§ DIRECTIONS
Give all of the records again precisely, excluding whatever pictures they contain.
====== DATA PROVIDED
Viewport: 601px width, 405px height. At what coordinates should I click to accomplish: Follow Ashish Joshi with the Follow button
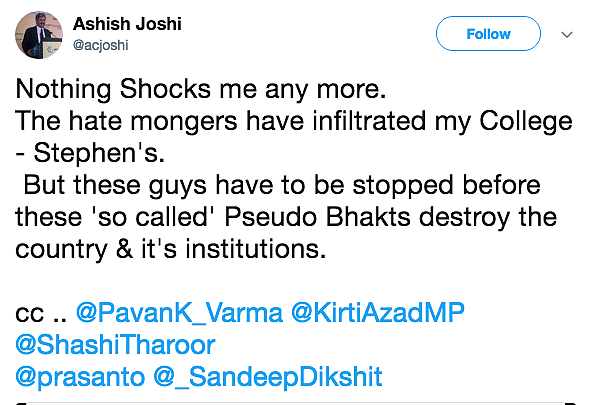point(488,34)
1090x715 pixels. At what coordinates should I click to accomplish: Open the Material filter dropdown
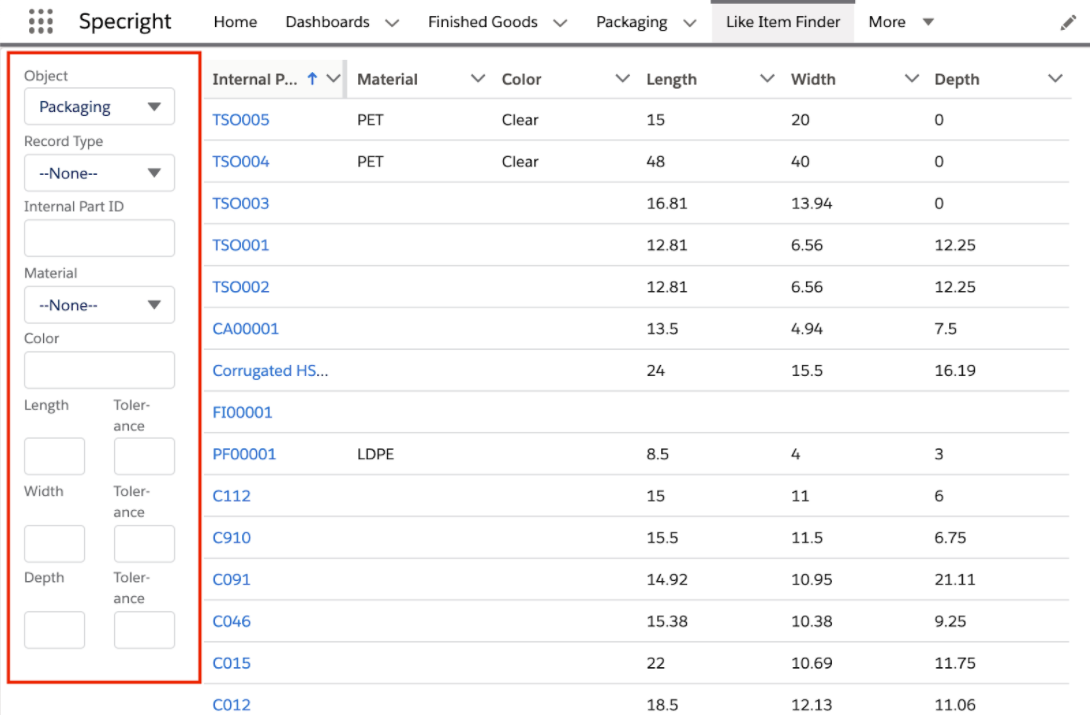pos(99,305)
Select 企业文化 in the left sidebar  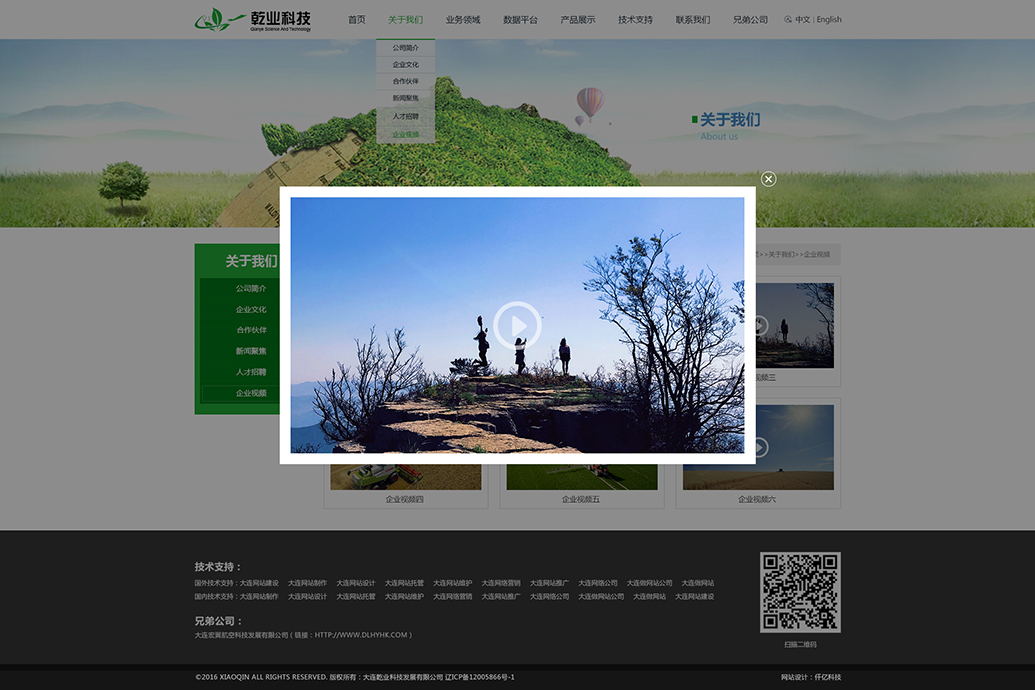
============
§ EXERCISE SOLUTION
Viewport: 601px width, 405px height. At what coordinates should I click to accomplish: Follow Ashish Joshi with the Follow button
point(488,34)
1090x715 pixels. At what coordinates should I click to accomplish: Open the Material filter dropdown
pos(99,305)
Select 企业文化 in the left sidebar  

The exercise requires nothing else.